Radio 4 has been broadcasting an excellent series called A History of the World in 100 Objects. Each programme in the series lasts for 15 minutes, and explains what one particular object from the British Museum tells us about the history of the world. The objects range from a stone chopping tool found in the Olduvai Gorge to a Hockney etching that illustrates same-sex love in the works of Cavafy, a credit card, and a solar-powered lamp and charger for use in countries where there's no electric grid. Turning on the radio after my run this morning, I heard a new programme: A History of the Ashes in 100 Objects. So maybe the phrase will become an idiom; and to speed it on its way, I'd like to ask which objects you'd choose to illustrate A History of Computing in 100 Objects.
This would make a nice little series for Dobbs, and if they follow it up, I expect Jon to give me a cut for the idea. At any rate, while listening to the Ashes programme, I realised that two of my computing objects would be the IBM Selectric APL keyboard and the Latin-1 character set.
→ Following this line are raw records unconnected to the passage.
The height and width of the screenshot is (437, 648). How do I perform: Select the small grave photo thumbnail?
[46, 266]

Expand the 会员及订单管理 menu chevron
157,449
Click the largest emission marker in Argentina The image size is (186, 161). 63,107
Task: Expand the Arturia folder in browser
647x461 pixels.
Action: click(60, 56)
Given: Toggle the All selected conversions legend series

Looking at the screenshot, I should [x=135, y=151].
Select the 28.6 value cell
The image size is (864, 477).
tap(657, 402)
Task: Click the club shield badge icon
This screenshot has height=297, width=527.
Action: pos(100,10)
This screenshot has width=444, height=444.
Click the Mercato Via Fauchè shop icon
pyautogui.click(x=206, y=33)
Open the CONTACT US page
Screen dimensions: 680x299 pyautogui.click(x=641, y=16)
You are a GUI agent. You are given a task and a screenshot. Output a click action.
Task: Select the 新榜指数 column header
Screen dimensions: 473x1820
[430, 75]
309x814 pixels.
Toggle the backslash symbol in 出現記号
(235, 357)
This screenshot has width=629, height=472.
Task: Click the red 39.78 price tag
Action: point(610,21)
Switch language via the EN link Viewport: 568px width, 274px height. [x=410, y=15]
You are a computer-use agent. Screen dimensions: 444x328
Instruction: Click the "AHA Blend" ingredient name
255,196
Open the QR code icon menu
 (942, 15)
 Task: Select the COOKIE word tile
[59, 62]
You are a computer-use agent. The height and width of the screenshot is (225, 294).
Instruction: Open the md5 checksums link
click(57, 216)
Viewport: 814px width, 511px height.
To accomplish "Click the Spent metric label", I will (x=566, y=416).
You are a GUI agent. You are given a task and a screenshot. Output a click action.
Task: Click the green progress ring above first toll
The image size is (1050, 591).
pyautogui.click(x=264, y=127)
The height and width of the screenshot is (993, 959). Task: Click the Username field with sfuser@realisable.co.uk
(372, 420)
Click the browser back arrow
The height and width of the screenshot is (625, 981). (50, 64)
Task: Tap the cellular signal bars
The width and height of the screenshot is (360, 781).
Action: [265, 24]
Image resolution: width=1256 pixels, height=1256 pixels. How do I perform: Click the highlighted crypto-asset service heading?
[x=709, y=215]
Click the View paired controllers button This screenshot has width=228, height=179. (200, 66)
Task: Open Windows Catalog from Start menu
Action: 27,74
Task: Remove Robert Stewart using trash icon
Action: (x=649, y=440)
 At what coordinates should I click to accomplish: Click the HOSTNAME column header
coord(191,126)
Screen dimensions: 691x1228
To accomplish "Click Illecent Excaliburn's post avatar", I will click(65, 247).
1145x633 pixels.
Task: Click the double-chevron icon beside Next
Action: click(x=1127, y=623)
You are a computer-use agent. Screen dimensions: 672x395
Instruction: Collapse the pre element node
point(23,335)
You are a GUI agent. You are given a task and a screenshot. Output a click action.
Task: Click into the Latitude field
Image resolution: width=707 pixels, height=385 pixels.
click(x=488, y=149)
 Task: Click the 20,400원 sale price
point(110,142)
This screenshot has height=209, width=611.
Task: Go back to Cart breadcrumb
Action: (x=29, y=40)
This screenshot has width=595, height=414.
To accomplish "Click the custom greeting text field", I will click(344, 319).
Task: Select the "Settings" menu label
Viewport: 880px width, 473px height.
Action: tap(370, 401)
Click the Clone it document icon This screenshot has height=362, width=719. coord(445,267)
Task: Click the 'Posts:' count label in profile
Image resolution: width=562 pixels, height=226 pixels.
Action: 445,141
They symbolise the gulf that so often exists between aspiration and attainment.
The APL keyboard: implementing a marvellously concise notation from a revolutionary programming language that enabled you to avoid imperative tangles of gotos and loops by coding directly into simple but elegant mathematical concepts.
But look at Latin-1. This has the unaccented Roman alphabet. It has é, ö, ç, ß, and þ. But it doesn't have Hungarian ő and ű, Romanian ă and ș, or Czech č and š. It doesn't let me print a letter addressed to my friend Răzvan in Ploiești. It doesn't let me name mathematician Paul Erdős, Jaroslav Hašek who wrote The Good Soldier Švejk, or Karel Čapek who popularised the word "robot". Yet it has ¼ and ½ and ¾ (but not 1/3 or 5/6), and ¶, and @ which one can write as "at", and # which I've never seen the point of. Latin-1 is an insular compromise that ignored half a continent.